I thought that because of the chain rule you have to take the derivative of the derivative of 4x^2 - 1 and multiply it by the others in sequence.

God I hate the chain rule...

I think I messed up g' more than I thought... You cannot touch the damn original function!

Last edited: Sep 29, 2005
7. Sep 29, 2005

### TD

Did you get there now or still need help?

8. Sep 29, 2005

### Aresius

Wait, I already did that, never mind...

9. Sep 29, 2005

### Aresius

Ok am I on the right track here?

$$\frac {6(4x^2-1)(2x+3)^2 - 64x(2x+3)^3} {(4x^2-1)^9}$$

10. Sep 29, 2005

### Aresius

You must take the derivative of 8x as per the chain rule and then multiply it into that term.

Am I right?

In that case I would have a 512 in front of that x, bleh

11. Sep 29, 2005

### TD

Yes, seems to be correct so far

12. Sep 29, 2005

### Aresius

Was that to my last post? Because I somehow doubt it :(

13. Sep 29, 2005

### TD

It was in referrence to
So you're doing ok so far.

14. Sep 29, 2005

### Aresius

But that I don't get, as per the chain rule you must first get 8 from g', then 8x from what was in the brackets, then another 8 from 8x. Multiply them together and you get 512x, why is it still 64x?

15. Sep 29, 2005

### TD

You have a bit too many 8's then ...

$$\left( {\frac{{\left( {2x + 3} \right)^3 }} {{\left( {4x^2 - 1} \right)^8 }}} \right)^\prime = \frac{{6\left( {2x + 3} \right)^2 \left( {4x^2 - 1} \right)^8 - 64x\left( {4x^2 - 1} \right)^7 \left( {2x + 3} \right)^3 }} {{\left( {4x^2 - 1} \right)^{16} }} = \frac{{6\left( {2x + 3} \right)^2 \left( {4x^2 - 1} \right) - 64x\left( {2x + 3} \right)^3 }} {{\left( {4x^2 - 1} \right)^9 }}$$

One comes from the power (x^8 => 8x^7) and the other one from (4x²)' = 8x, which gives 8*8x = 64x.

16. Sep 29, 2005

### Aresius

Yes, and then you must take the derivative of 8x and multiply that on because of the chain rule, right?

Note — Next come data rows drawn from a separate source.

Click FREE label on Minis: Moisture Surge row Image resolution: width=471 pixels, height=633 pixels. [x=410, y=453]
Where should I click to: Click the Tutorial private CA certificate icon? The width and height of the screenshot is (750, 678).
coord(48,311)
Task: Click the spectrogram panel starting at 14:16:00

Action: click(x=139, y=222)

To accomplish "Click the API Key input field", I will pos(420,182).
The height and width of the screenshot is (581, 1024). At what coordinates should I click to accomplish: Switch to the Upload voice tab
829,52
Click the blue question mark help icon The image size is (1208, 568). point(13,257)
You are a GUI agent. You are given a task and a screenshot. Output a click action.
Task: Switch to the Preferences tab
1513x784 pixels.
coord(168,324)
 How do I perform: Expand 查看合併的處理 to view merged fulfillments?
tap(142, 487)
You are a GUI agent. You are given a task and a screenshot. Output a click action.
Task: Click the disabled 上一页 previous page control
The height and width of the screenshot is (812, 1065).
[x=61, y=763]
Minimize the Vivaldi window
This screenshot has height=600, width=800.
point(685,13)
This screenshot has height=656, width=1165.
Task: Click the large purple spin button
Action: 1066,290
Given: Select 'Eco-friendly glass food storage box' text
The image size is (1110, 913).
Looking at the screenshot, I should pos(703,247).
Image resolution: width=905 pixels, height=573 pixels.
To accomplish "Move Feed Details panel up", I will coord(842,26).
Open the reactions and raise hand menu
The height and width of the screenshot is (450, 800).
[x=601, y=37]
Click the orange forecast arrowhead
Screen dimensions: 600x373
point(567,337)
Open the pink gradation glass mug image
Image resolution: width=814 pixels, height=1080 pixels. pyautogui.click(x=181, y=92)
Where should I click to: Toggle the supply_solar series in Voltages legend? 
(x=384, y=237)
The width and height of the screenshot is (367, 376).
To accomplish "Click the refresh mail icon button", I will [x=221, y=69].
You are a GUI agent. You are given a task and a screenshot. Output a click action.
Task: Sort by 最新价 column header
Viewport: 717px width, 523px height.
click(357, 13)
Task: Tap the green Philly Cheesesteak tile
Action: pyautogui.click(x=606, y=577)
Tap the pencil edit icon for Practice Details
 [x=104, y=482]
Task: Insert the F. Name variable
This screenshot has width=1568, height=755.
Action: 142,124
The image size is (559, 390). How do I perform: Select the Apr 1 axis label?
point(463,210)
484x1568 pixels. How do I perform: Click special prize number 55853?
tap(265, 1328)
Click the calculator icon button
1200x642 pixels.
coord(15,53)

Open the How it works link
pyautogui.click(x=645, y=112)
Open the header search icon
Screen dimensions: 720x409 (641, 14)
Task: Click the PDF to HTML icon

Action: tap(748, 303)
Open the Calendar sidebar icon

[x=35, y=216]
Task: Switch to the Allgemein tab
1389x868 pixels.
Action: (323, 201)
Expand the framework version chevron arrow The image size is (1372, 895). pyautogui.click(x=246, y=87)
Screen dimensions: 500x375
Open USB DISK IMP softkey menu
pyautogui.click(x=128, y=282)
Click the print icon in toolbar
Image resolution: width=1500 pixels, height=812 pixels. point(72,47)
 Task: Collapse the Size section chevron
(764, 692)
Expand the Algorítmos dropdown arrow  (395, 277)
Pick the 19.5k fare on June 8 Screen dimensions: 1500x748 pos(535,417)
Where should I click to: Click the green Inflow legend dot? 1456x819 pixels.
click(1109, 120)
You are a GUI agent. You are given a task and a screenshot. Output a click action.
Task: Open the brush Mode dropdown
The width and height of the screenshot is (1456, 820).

I thought that as long as you can take a rational derivative with the chain rule, you should.

17. Sep 29, 2005

### Aresius

$$8(4x^2-1)^7(8x)(8)$$ is how we do chain rule in class.

Perhaps i'm horribly mistaken and i've forgotten part of the rules of the chain rule...

18. Sep 29, 2005

### TD

We're finished at that point, no more 8's to multiply...

$$\left( {\left( {4x^2 - 1} \right)^8 } \right)^\prime = 8\left( {4x^2 - 1} \right)^7 \cdot \left( {4x^2 - 1} \right)^\prime = 8\left( {4x^2 - 1} \right)^7 \cdot 8x = 64x\left( {4x^2 - 1} \right)^7$$

Ah no, you have an 8 extra. The derivative of 4x² is just 8x; not 8x*8 since (4x²)' = 4*(x²)' = 4*2x = 8x.

19. Sep 29, 2005

### Aresius

Am I right so far in simplifying (using pascal's triangle and binomial theorem)

$$\frac {6(4x^2-1)(2x+3)^2 - 64x(8x^3+36x^2+54x+27)} {4x^2-1)^9}$$

20. Sep 29, 2005

### TD

Yes, that is correct. You also could've factored out $(2x+3)^2$ first.